# doc2vec: How To Implement doc2vec

### Train Our Own Model

In [2]:
# Read in data, clean it, and then split into train and test sets
import gensim
import pandas as pd
from sklearn.model_selection import train_test_split
pd.set_option('display.max_colwidth', 100)

messages = pd.read_csv('../data/spam.csv', encoding='latin-1')
messages = messages.drop(labels = ["Unnamed: 2", "Unnamed: 3", "Unnamed: 4"], axis = 1)
messages.columns = ["label", "text"]
messages['text_clean'] = messages['text'].apply(lambda x: gensim.utils.simple_preprocess(x))

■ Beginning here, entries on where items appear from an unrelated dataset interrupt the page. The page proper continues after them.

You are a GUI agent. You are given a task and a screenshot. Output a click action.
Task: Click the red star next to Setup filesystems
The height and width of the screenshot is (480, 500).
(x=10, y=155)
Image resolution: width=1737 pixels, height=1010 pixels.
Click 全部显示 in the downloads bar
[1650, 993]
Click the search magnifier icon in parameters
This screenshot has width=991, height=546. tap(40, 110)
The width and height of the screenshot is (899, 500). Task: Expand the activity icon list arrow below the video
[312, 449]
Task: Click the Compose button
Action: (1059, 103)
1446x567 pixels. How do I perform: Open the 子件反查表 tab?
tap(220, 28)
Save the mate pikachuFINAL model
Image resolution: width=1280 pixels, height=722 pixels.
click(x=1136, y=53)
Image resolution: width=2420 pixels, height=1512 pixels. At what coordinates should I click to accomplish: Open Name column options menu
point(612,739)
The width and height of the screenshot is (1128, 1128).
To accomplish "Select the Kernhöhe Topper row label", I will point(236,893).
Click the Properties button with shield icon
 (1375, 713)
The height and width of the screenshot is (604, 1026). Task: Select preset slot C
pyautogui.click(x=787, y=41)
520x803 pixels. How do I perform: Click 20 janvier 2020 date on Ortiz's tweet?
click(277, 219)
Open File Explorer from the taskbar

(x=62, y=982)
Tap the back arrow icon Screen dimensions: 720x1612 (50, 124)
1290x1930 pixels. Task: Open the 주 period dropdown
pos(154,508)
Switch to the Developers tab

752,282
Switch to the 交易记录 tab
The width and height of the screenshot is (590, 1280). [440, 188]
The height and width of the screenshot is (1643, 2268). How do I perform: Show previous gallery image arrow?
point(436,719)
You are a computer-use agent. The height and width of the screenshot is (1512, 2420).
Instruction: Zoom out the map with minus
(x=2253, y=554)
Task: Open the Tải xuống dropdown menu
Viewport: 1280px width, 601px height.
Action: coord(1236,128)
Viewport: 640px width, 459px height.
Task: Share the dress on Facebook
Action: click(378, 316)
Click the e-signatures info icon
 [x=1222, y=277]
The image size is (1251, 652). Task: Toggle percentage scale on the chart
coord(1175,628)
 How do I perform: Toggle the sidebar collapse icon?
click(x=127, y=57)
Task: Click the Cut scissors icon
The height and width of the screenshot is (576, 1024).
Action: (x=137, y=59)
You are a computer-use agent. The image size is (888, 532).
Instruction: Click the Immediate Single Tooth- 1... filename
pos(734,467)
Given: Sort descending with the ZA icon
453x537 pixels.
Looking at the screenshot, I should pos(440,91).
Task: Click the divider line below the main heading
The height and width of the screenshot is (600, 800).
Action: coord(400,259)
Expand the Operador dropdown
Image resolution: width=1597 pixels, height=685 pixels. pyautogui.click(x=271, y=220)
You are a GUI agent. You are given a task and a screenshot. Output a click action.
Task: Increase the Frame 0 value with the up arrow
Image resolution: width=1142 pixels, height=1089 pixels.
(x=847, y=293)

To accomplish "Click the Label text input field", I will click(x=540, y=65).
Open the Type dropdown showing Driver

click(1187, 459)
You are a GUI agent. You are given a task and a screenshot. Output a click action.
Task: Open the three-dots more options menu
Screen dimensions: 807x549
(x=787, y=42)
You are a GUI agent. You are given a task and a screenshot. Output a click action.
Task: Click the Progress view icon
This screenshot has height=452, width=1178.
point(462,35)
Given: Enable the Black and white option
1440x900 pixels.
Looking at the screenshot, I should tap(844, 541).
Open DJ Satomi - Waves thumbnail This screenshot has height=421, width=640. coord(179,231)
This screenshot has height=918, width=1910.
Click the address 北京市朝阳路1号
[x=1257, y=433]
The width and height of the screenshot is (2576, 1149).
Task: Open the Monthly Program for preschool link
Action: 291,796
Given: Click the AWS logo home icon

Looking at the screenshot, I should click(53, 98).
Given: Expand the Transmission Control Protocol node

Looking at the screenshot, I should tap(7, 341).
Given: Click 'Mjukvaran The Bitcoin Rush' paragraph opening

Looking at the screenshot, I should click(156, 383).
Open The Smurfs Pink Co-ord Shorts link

X_train, X_test, y_train, y_test = train_test_split(messages['text_clean'],
                                                    messages['label'], test_size=0.2)

In [3]:
# Create tagged document objects to prepare to train the model
tagged_docs = [gensim.models.doc2vec.TaggedDocument(v, [i]) for i, v in enumerate(X_train)]

In [4]:
# Look at what a tagged document looks like
tagged_docs[0]

TaggedDocument(words=['lol', 'yes', 'our', 'friendship', 'is', 'hanging', 'on', 'thread', 'cause', 'won', 'buy', 'stuff'], tags=[0])

In [5]:
# Train a basic doc2vec model
d2v_model = gensim.models.Doc2Vec(tagged_docs, vector_size=100, window=5, min_count=2)

In [None]:
# What happens if we pass in a single word like we did for word2vec?
d2v_model.infer_vector('text')

# TypeError: Parameter doc_words of infer_vector() must be a list of strings (not a single string).

In [7]:
# What happens if we pass in a list of words?
d2v_model.infer_vector(['i', 'am', 'learning', 'nlp'])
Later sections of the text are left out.